Graylog Sidecar configuration problem

simust · July 8, 2019, 3:40pm

Hi all!

After updating Graylog to version 3.0.2 I got problems with Sidecar + Nxlog combination. Exec blocks does not work anymore

There is a simple example from Sidecar nxlog on Windows:

	<Exec>
        # These fields are needed for Graylog
        $gl2_source_collector = '${sidecar.nodeId}';
        $collector_node_id = '${sidecar.nodeName}';
	</Exec>

I’m sure this code worked before updating Graylog.

Error text:

2019-07-08 18:14:28 ERROR Couldn't parse Exec block at C:\Program Files\Graylog\sidecar\generated\nxlog.conf:41; couldn't parse statement at line 42, character 33 in C:\Program Files\Graylog\sidecar\generated\nxlog.conf; invalid character: ';' (0xd)

Is it possible that the problem is in the generated file nxlog.conf from C:\Program Files\Graylog\sidecar\generated directory?
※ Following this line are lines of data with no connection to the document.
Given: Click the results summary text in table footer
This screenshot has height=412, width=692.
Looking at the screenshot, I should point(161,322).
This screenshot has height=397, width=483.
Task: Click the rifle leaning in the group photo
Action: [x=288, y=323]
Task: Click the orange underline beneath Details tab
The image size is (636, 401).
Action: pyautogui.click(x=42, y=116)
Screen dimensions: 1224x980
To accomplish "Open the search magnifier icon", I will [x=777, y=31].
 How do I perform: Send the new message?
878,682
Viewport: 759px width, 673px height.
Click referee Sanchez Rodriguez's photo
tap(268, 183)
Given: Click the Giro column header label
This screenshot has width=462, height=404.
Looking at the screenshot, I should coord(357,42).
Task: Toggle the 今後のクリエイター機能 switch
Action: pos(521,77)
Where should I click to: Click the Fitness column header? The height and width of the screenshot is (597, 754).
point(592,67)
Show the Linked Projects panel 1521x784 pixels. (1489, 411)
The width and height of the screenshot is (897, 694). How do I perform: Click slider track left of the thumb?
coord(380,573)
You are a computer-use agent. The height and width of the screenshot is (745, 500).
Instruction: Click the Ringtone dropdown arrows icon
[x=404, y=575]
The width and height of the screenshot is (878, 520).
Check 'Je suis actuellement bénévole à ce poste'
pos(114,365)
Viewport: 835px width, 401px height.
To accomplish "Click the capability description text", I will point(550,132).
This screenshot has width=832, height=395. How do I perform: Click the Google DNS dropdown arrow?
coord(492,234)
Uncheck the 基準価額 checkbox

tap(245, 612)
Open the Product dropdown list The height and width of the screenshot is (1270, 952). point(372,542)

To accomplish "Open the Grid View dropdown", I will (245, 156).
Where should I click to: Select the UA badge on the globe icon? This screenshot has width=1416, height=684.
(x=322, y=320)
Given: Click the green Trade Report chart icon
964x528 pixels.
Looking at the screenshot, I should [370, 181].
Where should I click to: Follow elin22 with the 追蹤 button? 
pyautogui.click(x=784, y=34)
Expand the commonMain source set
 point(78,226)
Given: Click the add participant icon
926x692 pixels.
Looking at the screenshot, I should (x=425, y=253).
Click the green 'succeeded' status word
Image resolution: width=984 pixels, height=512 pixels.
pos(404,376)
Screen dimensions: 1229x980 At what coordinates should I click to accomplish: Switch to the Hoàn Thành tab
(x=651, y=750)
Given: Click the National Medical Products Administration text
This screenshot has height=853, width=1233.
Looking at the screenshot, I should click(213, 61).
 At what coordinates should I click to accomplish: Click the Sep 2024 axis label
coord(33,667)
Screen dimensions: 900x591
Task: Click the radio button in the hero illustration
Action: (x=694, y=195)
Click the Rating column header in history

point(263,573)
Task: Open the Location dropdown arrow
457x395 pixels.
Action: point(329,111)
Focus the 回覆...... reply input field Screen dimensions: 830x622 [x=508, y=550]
I see extra empty lines in this file… maybe its encoding issue.

(pic from Notepad++)

What am I doing wrong?

P.S. The following code also stopped working when I updated the Sidecar nxlog collector configuration:

Query <QueryList> \
    <Query Id="0" Path="DNS Server">  \
        <Select Path="DNS Server"> \
        *[System[(Level=1  or Level=2 or Level=3)]] \
        </Select> \
    </Query> \
</QueryList>

simust · July 9, 2019, 11:39am

Stupid solution…

Use Exec before each command instead of <Exec> block:

Exec gl2_source_collector = '{sidecar.nodeId}’;
Exec collector_node_id = '{sidecar.nodeName}’;
Write the event log query command in one line:

Query <QueryList> <Query Id="0" Path="DNS Server"> <Select Path="DNS Server"> *[System[(Level=1 or Level=2 or Level=3)]] </Select> </Query> </QueryList>

Hope that in the future Graylog versions this problem will be fixed.

system · July 23, 2019, 10:12am

This topic was automatically closed 14 days after the last reply. New replies are no longer allowed.